Technically, you never actually own a domain name outright; you only ever lease it. So if it doesn’t get renewed, a domain name eventually ends up back on a domain registry database. From here, it can be passed on to a reseller - and can ultimately end up in the hands of a completely new user.
For IT managers, renewal of active domains is a routine admin matter. And in fact, most resellers enable you to set up an auto-renew arrangement so there’s no action required at your end. Even after the expiry date has passed, all major registries give you plenty of prompts and a generous grace period to re-register.
So it’s practically impossible to let a domain name expire ‘by mistake’. For it to fall out of your control, there has to be a conscious decision on your part not to renew it.
The problems with domain abandonment laid bare…
Of course, for most businesses, as well as your Web pages, your domain also hosts your email services. But if you have closed down the old Website - and those old emails are no longer in use, then what’s the problem if the domain were to simply expire?
Threat 1: The Resurrected Website
After expiry and beyond the grace period, your old domain becomes available for re-registration. A threat actor takes charge of the domain and uses it to host a series of pages to pass themselves off as your company (bearing in mind that not all your customers will be aware of your recent rebrand).
Savvy scammers could even go a step further here. Let’s say they take a guess that you were using a marketing automation platform on the old site (MailChimp, for instance). Using an email-based password reset, they gain access to a contact list of former customers and send out some amazing special offers to encourage a flurry of payments.
Chances are, either you or someone else would pick up on this fraud attempt pretty quickly before notifying your local law enforcement agency. But this was a smash and grab raid. The scammers fully expected to be shut down within a short period - but not before they managed to elicit a batch of fraudulent payments - damaging your reputation in the process.

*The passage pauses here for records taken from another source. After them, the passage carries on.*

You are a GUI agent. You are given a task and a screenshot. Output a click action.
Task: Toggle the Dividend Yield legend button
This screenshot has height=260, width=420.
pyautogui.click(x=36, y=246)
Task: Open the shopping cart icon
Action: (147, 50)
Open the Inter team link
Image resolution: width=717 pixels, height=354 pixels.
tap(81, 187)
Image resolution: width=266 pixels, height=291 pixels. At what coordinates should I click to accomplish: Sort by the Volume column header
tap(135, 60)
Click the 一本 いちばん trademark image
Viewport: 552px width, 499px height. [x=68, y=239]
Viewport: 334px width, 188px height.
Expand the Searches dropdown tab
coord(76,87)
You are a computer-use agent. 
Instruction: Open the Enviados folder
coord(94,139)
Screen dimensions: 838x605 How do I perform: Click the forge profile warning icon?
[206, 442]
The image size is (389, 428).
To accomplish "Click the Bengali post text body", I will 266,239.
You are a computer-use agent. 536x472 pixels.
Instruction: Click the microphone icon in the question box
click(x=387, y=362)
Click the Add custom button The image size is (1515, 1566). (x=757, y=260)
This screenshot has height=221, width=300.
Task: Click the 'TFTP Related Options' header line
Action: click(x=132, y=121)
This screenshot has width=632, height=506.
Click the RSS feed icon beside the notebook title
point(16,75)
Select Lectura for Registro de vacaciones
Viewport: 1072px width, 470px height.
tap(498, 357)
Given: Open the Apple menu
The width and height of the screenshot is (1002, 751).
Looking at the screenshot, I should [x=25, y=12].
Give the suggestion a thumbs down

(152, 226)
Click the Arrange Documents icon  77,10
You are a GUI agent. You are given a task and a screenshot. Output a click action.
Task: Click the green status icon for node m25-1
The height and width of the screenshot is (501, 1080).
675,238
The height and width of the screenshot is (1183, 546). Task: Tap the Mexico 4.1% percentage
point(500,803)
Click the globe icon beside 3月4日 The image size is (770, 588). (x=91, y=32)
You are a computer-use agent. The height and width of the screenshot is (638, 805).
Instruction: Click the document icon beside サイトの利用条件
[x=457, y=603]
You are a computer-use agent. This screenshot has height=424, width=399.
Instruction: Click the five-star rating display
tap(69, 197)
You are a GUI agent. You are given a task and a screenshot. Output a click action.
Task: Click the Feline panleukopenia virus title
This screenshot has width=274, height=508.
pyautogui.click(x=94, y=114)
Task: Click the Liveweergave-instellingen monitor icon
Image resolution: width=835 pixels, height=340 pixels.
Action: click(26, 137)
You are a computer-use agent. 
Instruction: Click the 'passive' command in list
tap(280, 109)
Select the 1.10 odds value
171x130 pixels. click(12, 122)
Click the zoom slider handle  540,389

Threat 2: The Email Treasure Trove
A team headed up by security researcher, Gabor Szathmari recently carried out an experiment to see how much information they could glean simply by re-registering the domain names of businesses.
The team focused on law firms; the reason being that last year saw a record number of law firm mergers - and with a new business comes a rebrand and, inevitably, the need for a new domain.
The team re-registered six abandoned business domains. They were then able to change the MX records of the domain to set up catch-all email services. From this, they were able to receive all email correspondence sent to the addresses linked to the domain.
In total, the team got hold of about 25,000 messages. Along with lots of spam, this also included a treasure trove of sensitive information relating to the firms and their clients, communications to staff and valuable financial information.
What’s more, by registering to breach notification websites, the researchers were also able to gain access to passwords used by staff at the former firms. Given that so many people are still guilty of reusing passwords, it raised the possibility of logging into currently used services with the same passwords.
Over-zealous asset management can sometimes cause you problems. With the likes of SaaS subscriptions, it’s good practice to keep an eye out for under-used subscriptions and remove them from your IT estate. But domains are a different story: just because they are no longer used doesn’t mean you should lose control of them.